Quanto maior o índice de açúcar no sangue, mais sutil o deslocamento, a voz do homem de chapéu ecoou na cabeça. Dando de ombros, apenas seguiu as instruções encomendadas pelo amigo do quadro e adicionou uma rosquinha de creme com granulado a cada um. Uma delas não aguentou o tranco e escorregou do prato. Ao esbarrar na tela, suspirou com a ausência da figura de túnica.

— Está bem, meu amor! — A mãe arregalou os olhos à menina ao se referir à eterna luta com a balança. — Farei uma exceção hoje! Parecem deliciosas!

O lanche matinal tomou pouco tempo. Antes das nove, o trio desocupou a moradia, carregando poucos pertences e muitas lembranças dos anos de banimento.

Observando pela janela do carro, Marguel se despediu do jardim que a acolhera em suas brincadeiras por tantas estações. As árvores balançaram em resposta — para lá e para cá — dando o último adeus.

Quando a casa encolheu e sumiu do alcance, acomodou-se no assento, asfixiando a mochila nos braços. Era impossível se desfazer, contudo, do sorriso ilimitado por onde vertia a felicidade.

— Eu vou antes, né? — Quebrando a frieza do ambiente, esbarrou em pupilas felinas pelo espelho retrovisor. — Jalef quem disse.

Embora de rosto corado, a voz se destacou solene e decidida como se o passado na Terra não tivesse importância. Fez disso um teste, pois atirou a primeira mentira — e esperava ser a única — envolvendo a viagem.

— Sim, filha — Sofia se virou à garota depositando a certeza em suas orientações. Seria inútil ir contra as palavras da menor. — Será a primeira.

A pequena notou uma ponta de desgosto nascer no semblante materno. O riso abatido de canto de boca era o de alguém que encontrou bolachas amassadas dentro da lancheira. Com a culpa alfinetando o coração, agradeceu quando a mulher se ajeitou no banco.

Encobrindo o suspiro na blusa, avistou as casas se apressarem do lado de fora. Os braços, ainda envoltos na mochila, sufocaram-na em dose extra. Se de confiança ou temor não soube discernir. Talvez uma mistura de tudo. Em seu íntimo, porém, mudar de ideia estava fora de questão. Além disso, acreditava que os pais avaliavam a situação da mesma forma. Entregando-se ao resto do trajeto, admirou o céu de brigadeiro. Logo, um fio de fantasia a arrancou do pessimismo ao cogitar o de Galácena se exibindo em uma cor diferente.
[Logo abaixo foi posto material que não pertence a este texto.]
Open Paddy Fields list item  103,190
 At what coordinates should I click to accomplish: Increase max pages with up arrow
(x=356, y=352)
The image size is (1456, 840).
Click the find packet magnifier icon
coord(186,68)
— Veja, mamãe! — A pequena achou graça, assim que a família estacionou na entrada da propriedade de Antônio Slar. — Tem alguém dormindo na varanda!

Após conferir as horas, achatou o nariz ao colar o rosto no vidro.
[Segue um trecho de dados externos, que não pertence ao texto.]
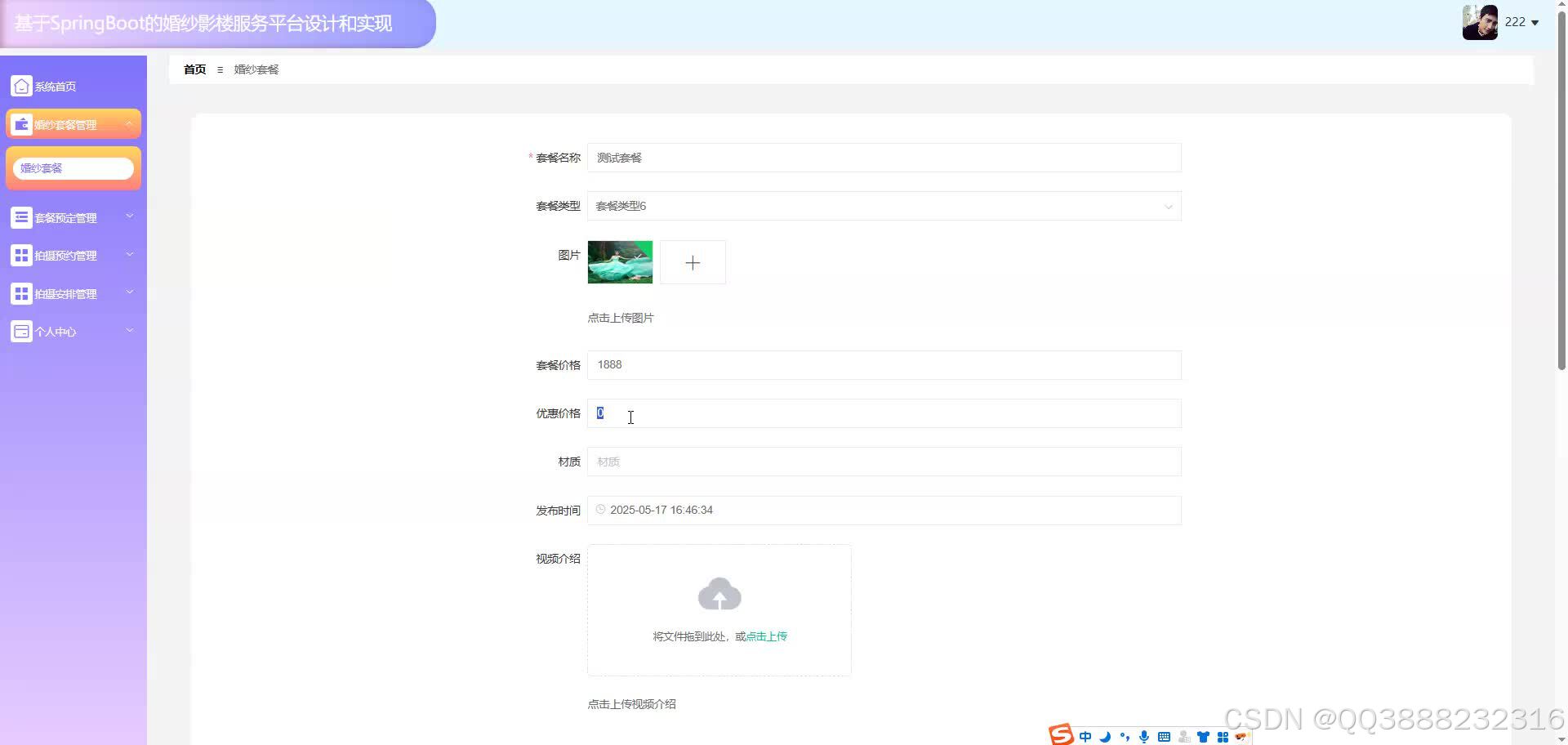The image size is (1568, 745).
Task: Open the virtual keyboard icon
Action: (x=1164, y=736)
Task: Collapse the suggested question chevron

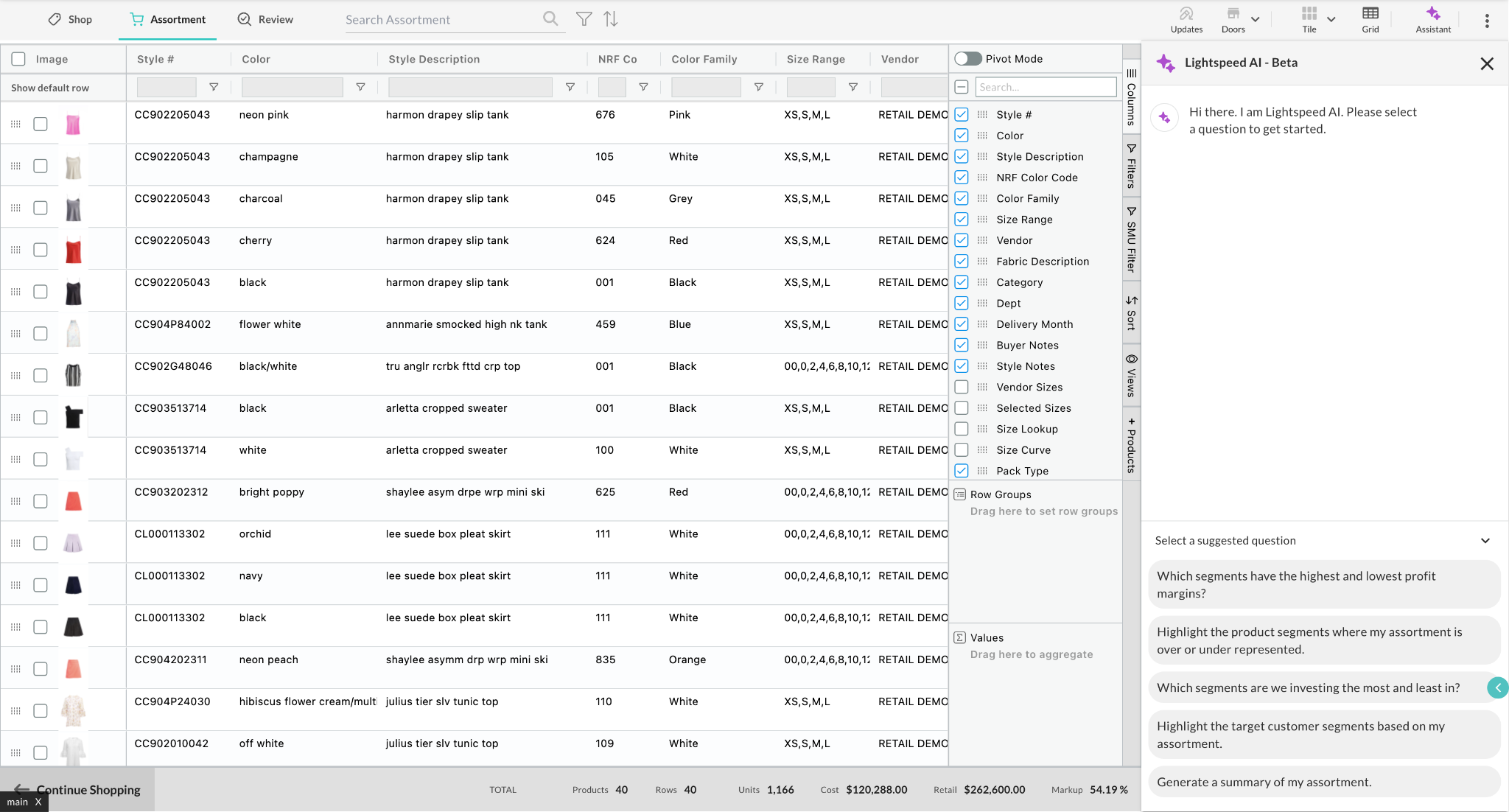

— Não, querida — ao descerem do carro Sofia bateu o olhar na vizinhança e gostou do que viu. Era cedo e as ruas estavam desertas. — É provável que ele esteja mergulhado em uma de suas divagações.
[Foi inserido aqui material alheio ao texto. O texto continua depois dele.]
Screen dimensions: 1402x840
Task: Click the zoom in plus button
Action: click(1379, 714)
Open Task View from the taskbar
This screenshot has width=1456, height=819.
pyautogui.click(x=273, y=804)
A menina ergueu a cabeça e franziu a testa. Talvez o nervosismo fizesse a mãe falar baixinho e difícil. Dando de ombros, adiantou-se até a cerca na ponta dos pés. Ultrapassando a altura, bisbilhotou.

Um senhor com metade do rosto coberto por um chapéu de palha cochilava junto do vaivém da cadeira de balanço. Julgou ser o tal galaceano que Jalef mencionara. Afinal, quem dormiria até as dez da manhã se não o dono da casa? Apertando a vista, supôs ser uma daquelas pessoas que se recolhe tarde da noite.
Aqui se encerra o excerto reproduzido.